Через полчаса в селе никого из жителей не осталось. Решетников задумчиво смотрел на забытый бидончик. Подошел к нему, толкнул носком сапога. Молоко, смешавшись с дорожной пылью, ручейком заструилось по земле. 
* * *
Ужинали в комендантском кунге. Бодрые расспросы не принимавших участия в эвакуации помощников были резко оборваны комендантом. Они не понимали подавленного настроения Бергмана и Решетникова и молча, продолжали свой ужин.
– Опять печенка жареная! – Михаил вяло поковырял вилкой бурые
куски.
– Так она нуклиды какие-то из организма выводит.
–Ты обратил внимание, какая бедность в селах?
– Я сам родом с Кубани, – Решетников не стал садиться, а подошел к окну и задумчиво посмотрел в темноту. – Там народ все же богаче живет. А здесь такое ощущение, что война не сорок лет назад закончилась, а десять.
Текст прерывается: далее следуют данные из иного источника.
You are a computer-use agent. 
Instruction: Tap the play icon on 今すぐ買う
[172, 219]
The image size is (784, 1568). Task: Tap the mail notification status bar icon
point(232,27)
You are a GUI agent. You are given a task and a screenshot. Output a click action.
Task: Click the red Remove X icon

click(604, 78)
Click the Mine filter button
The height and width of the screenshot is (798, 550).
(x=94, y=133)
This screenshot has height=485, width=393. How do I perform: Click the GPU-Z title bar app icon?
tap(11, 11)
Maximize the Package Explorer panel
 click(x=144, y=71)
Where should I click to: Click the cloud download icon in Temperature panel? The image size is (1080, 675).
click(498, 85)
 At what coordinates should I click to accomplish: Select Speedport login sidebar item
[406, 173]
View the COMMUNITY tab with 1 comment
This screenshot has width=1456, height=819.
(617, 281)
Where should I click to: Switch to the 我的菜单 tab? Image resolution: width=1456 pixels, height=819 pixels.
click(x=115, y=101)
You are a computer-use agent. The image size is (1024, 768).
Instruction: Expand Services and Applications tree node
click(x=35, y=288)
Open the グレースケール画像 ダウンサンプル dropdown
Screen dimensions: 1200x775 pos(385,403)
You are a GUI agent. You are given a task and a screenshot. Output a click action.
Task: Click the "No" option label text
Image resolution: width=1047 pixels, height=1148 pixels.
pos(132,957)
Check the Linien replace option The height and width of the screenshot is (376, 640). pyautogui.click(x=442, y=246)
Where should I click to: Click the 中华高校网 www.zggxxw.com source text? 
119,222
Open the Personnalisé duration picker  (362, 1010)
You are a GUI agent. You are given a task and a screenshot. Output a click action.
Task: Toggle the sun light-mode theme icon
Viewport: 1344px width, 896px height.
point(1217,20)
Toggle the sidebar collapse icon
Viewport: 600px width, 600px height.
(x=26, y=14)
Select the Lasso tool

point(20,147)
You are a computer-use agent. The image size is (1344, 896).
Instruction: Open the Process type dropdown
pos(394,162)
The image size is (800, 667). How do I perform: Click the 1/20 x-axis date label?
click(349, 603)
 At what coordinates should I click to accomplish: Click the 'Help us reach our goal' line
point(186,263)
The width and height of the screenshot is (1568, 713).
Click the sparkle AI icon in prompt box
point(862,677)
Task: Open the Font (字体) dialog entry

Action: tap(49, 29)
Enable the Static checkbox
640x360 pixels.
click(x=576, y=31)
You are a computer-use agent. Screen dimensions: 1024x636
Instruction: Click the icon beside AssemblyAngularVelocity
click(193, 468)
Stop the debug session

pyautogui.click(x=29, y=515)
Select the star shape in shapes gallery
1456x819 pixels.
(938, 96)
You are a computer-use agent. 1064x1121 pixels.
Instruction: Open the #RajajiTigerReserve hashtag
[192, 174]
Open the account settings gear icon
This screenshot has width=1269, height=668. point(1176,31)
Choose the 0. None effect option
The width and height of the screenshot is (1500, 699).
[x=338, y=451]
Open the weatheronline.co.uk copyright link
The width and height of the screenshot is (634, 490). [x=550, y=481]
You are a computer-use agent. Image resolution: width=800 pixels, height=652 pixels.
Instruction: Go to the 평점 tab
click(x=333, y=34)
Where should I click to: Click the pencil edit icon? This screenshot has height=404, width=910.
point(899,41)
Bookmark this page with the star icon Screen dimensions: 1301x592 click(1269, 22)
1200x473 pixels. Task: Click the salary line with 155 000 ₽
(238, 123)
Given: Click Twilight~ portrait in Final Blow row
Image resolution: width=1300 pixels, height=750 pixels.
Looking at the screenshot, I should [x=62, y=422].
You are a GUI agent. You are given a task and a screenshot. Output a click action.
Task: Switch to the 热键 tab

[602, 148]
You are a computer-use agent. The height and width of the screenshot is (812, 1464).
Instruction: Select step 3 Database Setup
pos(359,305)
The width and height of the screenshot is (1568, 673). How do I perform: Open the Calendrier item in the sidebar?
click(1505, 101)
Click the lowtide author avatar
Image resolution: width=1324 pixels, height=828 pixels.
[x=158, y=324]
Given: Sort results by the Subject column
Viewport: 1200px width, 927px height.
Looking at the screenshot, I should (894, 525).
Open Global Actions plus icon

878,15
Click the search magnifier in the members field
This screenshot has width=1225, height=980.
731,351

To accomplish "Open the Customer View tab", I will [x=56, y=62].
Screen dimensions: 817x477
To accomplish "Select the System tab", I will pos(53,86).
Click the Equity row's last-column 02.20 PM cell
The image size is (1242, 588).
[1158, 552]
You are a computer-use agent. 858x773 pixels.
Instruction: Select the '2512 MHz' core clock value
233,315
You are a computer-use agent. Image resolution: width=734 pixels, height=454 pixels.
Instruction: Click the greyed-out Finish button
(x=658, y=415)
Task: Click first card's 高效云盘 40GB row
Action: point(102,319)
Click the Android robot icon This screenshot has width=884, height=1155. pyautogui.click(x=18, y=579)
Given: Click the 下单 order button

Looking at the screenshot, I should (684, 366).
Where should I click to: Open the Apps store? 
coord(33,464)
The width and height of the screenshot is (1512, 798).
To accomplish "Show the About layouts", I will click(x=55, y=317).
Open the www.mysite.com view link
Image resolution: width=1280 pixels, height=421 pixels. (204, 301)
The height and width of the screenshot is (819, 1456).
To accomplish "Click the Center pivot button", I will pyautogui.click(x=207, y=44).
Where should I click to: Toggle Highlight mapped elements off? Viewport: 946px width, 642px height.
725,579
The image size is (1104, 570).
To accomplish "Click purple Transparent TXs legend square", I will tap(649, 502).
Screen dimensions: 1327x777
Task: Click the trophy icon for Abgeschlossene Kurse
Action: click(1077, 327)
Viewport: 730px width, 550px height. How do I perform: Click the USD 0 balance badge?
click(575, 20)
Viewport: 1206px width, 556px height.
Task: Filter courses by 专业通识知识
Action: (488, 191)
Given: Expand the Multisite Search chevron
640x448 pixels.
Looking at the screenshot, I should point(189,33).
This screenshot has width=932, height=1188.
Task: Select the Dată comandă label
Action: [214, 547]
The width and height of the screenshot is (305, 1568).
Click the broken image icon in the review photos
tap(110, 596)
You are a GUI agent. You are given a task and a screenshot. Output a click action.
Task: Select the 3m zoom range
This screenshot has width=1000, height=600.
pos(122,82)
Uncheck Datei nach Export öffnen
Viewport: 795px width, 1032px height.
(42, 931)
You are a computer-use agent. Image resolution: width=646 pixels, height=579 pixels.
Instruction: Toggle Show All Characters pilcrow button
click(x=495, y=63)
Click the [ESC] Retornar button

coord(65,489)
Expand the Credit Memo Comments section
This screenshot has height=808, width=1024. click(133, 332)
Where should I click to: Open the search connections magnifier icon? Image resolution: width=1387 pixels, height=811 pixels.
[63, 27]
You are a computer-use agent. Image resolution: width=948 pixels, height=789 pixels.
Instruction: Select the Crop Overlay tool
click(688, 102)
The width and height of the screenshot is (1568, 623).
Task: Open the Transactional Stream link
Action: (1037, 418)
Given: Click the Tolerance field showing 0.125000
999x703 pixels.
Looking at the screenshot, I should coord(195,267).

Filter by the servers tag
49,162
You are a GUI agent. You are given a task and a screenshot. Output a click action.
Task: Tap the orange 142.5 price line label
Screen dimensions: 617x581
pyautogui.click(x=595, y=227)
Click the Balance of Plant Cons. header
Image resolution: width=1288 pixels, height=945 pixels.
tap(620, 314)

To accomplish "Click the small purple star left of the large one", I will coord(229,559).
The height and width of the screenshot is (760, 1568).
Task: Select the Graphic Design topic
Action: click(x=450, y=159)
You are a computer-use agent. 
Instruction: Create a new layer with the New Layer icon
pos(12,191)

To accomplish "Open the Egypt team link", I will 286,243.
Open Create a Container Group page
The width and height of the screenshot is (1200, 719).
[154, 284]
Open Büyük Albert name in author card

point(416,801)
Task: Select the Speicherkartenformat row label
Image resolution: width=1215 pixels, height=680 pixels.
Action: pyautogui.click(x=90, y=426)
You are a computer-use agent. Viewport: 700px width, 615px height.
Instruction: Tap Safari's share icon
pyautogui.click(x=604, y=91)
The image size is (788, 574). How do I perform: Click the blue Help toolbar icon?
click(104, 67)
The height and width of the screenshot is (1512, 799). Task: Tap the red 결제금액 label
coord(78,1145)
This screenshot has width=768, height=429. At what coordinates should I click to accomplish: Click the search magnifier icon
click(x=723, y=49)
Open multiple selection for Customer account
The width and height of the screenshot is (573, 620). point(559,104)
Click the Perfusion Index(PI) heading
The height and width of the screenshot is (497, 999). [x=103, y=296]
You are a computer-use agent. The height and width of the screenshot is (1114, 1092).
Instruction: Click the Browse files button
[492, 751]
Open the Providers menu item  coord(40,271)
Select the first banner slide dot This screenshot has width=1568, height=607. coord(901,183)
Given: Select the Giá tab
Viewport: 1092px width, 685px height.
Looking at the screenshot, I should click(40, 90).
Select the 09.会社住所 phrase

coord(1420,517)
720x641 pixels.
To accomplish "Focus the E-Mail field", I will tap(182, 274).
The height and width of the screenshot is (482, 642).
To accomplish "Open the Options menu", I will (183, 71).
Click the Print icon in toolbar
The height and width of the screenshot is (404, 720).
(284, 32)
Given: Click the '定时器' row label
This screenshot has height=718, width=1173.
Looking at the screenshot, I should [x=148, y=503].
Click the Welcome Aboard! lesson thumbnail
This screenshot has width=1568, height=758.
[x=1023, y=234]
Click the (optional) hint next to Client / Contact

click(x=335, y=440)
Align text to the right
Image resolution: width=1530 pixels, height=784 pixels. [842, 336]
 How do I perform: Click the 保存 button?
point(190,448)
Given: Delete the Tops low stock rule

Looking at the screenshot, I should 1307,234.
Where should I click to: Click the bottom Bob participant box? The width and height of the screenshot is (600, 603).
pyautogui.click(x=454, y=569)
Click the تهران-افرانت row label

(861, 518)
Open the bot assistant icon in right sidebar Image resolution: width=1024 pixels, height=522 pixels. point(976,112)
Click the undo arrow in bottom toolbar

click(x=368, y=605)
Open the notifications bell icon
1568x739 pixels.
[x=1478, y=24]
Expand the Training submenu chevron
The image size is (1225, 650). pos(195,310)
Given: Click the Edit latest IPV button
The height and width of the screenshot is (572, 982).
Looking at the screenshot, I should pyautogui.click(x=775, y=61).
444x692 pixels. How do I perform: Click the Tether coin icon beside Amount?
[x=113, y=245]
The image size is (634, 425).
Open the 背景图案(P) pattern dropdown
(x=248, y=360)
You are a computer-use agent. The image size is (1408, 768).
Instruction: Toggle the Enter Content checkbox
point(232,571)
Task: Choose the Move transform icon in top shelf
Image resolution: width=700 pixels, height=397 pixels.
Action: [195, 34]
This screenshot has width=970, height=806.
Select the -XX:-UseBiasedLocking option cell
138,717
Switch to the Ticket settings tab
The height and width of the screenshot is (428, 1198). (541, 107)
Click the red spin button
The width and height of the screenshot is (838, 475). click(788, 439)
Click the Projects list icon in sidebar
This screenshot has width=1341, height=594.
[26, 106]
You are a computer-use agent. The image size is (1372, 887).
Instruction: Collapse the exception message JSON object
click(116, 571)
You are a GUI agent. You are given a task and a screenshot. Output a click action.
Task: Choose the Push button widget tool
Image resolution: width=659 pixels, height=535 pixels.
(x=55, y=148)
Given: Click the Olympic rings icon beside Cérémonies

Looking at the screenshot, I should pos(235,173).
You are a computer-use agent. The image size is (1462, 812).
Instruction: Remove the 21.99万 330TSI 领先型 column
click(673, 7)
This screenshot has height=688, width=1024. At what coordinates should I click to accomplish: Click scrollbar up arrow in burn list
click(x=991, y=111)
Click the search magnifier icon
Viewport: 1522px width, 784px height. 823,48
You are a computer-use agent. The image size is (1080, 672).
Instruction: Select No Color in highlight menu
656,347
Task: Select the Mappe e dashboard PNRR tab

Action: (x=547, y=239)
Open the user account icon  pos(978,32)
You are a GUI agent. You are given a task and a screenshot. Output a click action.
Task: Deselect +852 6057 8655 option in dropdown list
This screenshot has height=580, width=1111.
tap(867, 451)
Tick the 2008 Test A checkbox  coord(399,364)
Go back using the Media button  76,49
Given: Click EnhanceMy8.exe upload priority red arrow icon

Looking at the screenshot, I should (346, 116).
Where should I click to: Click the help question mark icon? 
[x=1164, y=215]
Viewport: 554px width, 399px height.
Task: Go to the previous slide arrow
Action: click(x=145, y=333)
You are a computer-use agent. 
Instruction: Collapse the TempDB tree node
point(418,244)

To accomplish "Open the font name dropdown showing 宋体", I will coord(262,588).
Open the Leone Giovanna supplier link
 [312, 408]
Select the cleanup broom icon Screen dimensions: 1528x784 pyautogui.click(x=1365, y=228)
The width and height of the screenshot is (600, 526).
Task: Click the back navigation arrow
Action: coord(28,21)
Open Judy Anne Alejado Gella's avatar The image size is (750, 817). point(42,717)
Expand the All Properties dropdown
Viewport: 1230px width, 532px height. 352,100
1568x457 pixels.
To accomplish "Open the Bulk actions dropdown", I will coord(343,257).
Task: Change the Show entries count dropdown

– Согнали людей с насиженных мест, отняв то немногое, что они нажили. Ну, дадут им какую-то компенсацию. Помогут построить дома, хотя это еще не факт. Вот, возьми дерево, выкопай и на другое место пересади. Поливай его, удобряй – все равно корни повреждены.
Молодое дерево, может, и приживется. А старое? Ведь погибнет же наверняка. Вот и здесь так. Переживут ли эти старики и старухи, которые войну сдюжили, переселение?
– Лес рубят – щепки летят, – подал голос Коновалов.
– Щепки летят, говоришь?.. – Решетников повернулся к молодому помощнику коменданта. – Да пол-Европы этих щепок в земле! Если всех погибших не в братские могилы закапывать, а по одному хоронить, то от Волги до Эльбы ни дома бы не строили, ни землю бы не пахали, а могилы рыли!
Коновалов, не ожидавший такой бурной реакции на свои слова, растерянно мигал, уставившись в тарелку.
– Ну-ка, ребята, выйдите на перекур…
Вараксин и Коновалов, не дожидаясь повторного приглашения, выскочили из кунга.
– Чего ты себе и мне душу рвешь? Самому тошно.
– Ну почему у нас так всегда, Михалыч?! Почему вечно гланды удаляют через сам знаешь, что?!